Joan used the same basic writing instruction that so many writing instructors and writing groups would come to rely on: spontaneous timed writing. Pick a time, put pen to the paper and keep it moving, not stopping to consider grammar or sentence structure of even if it makes sense. Natalie also writes in Writing Down the Bones, Freeing the Writer Within, “go for the jugular. If something comes up in your writing that is scary or naked, dive right into it. It probably has lots of energy.”



Joan used poems as prompts. In this way, we entered the rhythm of language and I appreciated the exposure to poets unfamiliar to me. She was compassionate and humorous, non-critical and non-judgmental, and was willing to share her own beautiful honest and vulnerable writing, even if it felt “uncooked.” 

As time went on, Michael became more and more mentally unstable. He would rearrange furniture at 2 am; had a serious car accident; started to have panic attacks and bouts of rage for no reason; and either would not answer the phone or talk compulsively for hours. I became more of a care-giver than a companion, lover or mate. I kept the house, buying groceries, cooking and cleaning, but I also opened the mail that he would leave unattended, planned our trips out of town, stayed connected with friends, made sure he kept his appointments, and listened to him talk about himself, his problems, his painful childhood, his lack of inner resources to find work or stay at a job, his lack of self-confidence and motivation, for hours and hours. He no longer wanted to be here, he told me.

“Please let me go, give me permission,” he begged. I can’t believe I am still alive.” 

I was exhausted, frustrated and overwhelmed, working part time at a retail shop, trying to develop my writing skills, stay connected to my almost-adult sons and my friends, and pursue my own interests. And I also had emotional wounds to heal. Once I recognized that I needed to create boundaries, I reached out and was able to receive counseling at Southwest College.
====================
> **Task requirements**:
a) Return the part of the passage between "I was exhausted, frustrated" and "at Southwest College.", inclusive.
b) According to the passage, where was counseling received?
c) Translate this sentence from the passage into Spanish: "As time went on, Michael became more and more mentally unstable."
Answer from the passage alone.
====================
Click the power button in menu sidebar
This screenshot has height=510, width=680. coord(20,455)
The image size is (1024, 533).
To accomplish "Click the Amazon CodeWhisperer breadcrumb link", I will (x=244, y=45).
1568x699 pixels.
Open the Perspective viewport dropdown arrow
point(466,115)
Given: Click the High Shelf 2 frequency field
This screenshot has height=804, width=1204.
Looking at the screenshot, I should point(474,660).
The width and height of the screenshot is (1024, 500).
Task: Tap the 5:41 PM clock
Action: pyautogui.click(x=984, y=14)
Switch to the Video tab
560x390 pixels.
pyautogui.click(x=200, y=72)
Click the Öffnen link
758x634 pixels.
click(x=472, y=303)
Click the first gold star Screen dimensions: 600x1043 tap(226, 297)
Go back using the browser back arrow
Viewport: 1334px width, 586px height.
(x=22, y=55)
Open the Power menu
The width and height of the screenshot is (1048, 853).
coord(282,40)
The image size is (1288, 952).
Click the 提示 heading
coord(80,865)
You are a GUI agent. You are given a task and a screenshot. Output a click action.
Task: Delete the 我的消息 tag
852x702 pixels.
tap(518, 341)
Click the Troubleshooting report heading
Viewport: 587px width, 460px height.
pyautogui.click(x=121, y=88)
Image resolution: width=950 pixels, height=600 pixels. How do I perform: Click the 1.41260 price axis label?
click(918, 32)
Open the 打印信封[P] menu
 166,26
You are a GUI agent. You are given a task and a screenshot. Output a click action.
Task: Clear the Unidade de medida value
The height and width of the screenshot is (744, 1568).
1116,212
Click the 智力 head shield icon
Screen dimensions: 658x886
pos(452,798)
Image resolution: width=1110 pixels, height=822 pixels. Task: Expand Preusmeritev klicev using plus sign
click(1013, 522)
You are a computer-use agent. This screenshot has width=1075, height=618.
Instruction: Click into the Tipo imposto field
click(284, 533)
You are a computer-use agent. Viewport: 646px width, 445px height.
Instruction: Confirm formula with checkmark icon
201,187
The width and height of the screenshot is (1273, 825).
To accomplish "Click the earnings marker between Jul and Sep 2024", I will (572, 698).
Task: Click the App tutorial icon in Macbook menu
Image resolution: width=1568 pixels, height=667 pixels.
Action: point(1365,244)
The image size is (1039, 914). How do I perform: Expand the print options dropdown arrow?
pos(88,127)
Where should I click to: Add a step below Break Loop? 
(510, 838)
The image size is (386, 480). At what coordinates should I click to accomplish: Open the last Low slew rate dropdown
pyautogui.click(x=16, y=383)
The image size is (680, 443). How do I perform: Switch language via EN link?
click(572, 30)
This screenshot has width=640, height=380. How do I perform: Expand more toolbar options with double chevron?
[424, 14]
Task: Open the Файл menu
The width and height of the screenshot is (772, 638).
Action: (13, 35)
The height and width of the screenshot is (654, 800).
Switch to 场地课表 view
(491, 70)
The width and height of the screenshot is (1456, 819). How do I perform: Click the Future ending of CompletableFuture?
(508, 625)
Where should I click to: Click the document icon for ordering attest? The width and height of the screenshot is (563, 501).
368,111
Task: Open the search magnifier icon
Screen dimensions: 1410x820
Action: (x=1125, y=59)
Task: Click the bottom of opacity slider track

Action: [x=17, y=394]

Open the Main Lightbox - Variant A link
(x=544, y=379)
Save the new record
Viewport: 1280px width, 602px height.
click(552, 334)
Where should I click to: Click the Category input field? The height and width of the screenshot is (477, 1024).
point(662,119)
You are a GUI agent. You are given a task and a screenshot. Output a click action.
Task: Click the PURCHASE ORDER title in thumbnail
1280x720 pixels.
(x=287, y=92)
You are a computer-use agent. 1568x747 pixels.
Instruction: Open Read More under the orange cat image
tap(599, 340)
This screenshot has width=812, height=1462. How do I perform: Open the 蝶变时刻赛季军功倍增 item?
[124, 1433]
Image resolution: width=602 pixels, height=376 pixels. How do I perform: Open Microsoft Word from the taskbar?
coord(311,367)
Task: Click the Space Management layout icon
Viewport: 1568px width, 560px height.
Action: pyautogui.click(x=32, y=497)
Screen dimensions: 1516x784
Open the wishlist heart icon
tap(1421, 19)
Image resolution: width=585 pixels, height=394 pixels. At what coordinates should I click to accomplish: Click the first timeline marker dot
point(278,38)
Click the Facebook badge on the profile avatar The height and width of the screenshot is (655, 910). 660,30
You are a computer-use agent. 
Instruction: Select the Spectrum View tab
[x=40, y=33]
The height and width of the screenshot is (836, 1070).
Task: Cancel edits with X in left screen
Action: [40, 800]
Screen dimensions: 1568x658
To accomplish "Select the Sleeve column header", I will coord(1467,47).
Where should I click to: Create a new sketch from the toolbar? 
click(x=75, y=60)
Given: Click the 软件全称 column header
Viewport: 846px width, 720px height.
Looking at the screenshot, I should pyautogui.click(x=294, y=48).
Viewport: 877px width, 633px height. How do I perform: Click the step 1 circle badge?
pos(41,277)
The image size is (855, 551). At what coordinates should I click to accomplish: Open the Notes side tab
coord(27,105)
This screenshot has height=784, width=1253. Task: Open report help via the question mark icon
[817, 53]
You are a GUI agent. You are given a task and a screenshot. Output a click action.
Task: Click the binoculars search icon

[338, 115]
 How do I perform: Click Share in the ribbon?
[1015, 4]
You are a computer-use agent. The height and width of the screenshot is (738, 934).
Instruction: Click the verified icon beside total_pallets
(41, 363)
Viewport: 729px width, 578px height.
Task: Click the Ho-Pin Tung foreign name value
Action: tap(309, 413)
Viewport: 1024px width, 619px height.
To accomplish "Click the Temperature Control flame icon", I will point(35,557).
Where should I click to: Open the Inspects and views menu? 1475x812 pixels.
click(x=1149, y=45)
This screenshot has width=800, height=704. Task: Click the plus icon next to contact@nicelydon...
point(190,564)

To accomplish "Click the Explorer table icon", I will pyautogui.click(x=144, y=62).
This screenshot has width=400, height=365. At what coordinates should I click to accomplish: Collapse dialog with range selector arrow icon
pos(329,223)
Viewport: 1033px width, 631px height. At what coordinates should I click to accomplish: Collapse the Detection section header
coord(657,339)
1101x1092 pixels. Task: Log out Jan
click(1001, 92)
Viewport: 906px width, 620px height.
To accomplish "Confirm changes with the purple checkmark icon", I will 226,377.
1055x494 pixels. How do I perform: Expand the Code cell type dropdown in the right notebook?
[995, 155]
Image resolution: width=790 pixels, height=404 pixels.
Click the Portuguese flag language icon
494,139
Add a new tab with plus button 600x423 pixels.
====================
> **Responses to the tasks**:
a)
I was exhausted, frustrated and overwhelmed, working part time at a retail shop, trying to develop my writing skills, stay connected to my almost-adult sons and my friends, and pursue my own interests. And I also had emotional wounds to heal. Once I recognized that I needed to create boundaries, I reached out and was able to receive counseling at Southwest College.

b) At Southwest College.

c) Con el paso del tiempo, Michael se volvió cada vez más inestable mentalmente.